• [EXERCISE GOAL]:
Take the material below and reproduce, word for word, only the lines from the line with "Where should I click to: Click the Azgard" through the line with "Click the magnifier".
(RECORDS TO PROCESS Opens)
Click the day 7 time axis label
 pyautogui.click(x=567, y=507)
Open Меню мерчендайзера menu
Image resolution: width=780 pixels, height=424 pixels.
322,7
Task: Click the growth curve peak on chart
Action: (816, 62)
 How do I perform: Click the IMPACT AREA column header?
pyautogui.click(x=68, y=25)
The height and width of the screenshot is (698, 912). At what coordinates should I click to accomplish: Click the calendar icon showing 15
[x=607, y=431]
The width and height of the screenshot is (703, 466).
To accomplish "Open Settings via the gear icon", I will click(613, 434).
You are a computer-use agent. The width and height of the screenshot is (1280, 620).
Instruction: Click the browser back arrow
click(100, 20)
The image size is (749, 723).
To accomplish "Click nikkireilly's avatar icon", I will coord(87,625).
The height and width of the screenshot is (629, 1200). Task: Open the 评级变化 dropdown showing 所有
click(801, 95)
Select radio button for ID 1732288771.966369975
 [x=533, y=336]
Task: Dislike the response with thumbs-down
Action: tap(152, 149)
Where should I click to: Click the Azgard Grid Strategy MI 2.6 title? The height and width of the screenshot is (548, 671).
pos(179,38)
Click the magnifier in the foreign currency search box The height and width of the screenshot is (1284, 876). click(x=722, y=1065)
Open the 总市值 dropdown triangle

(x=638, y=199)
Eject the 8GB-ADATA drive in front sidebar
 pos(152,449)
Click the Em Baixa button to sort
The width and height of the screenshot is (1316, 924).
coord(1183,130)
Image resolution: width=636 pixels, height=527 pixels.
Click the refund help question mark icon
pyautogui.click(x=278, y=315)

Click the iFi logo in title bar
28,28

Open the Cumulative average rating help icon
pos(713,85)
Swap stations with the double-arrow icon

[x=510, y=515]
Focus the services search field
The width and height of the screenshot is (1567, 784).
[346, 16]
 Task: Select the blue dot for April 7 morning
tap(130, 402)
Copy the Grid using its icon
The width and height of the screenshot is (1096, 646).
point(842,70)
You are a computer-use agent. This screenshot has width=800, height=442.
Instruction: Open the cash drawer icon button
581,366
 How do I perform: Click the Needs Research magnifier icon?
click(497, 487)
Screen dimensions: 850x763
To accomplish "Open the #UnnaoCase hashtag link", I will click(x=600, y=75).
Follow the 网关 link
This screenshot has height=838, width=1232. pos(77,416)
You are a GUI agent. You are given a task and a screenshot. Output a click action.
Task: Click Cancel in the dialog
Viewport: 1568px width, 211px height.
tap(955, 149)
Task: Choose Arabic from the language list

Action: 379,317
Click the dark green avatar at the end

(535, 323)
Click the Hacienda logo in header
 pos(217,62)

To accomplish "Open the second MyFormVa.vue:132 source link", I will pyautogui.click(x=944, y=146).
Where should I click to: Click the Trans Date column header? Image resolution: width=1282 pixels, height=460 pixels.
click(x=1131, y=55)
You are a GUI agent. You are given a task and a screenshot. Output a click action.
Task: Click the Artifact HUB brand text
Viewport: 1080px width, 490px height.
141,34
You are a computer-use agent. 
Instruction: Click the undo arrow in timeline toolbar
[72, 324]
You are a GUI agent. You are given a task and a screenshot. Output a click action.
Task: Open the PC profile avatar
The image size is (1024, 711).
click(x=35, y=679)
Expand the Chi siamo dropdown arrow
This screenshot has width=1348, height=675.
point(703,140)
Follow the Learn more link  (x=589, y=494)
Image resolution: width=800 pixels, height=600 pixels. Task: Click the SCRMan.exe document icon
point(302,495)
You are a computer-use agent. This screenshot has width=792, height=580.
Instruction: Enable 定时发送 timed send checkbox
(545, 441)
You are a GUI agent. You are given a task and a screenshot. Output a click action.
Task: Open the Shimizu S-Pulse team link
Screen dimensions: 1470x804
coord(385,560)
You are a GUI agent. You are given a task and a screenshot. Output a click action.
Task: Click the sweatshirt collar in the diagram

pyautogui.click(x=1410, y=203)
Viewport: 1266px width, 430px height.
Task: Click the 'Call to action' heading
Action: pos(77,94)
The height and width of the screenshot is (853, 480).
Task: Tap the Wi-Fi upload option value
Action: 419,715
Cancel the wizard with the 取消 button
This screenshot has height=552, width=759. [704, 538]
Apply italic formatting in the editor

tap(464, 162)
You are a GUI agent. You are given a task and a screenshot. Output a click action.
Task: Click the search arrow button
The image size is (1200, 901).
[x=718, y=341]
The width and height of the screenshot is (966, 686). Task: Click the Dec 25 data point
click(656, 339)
(RECORDS TO PROCESS Closes)
• [COMPLETED TASK]:
Where should I click to: Click the Azgard Grid Strategy MI 2.6 title? The height and width of the screenshot is (548, 671).
pos(179,38)
Click the magnifier in the foreign currency search box The height and width of the screenshot is (1284, 876). click(x=722, y=1065)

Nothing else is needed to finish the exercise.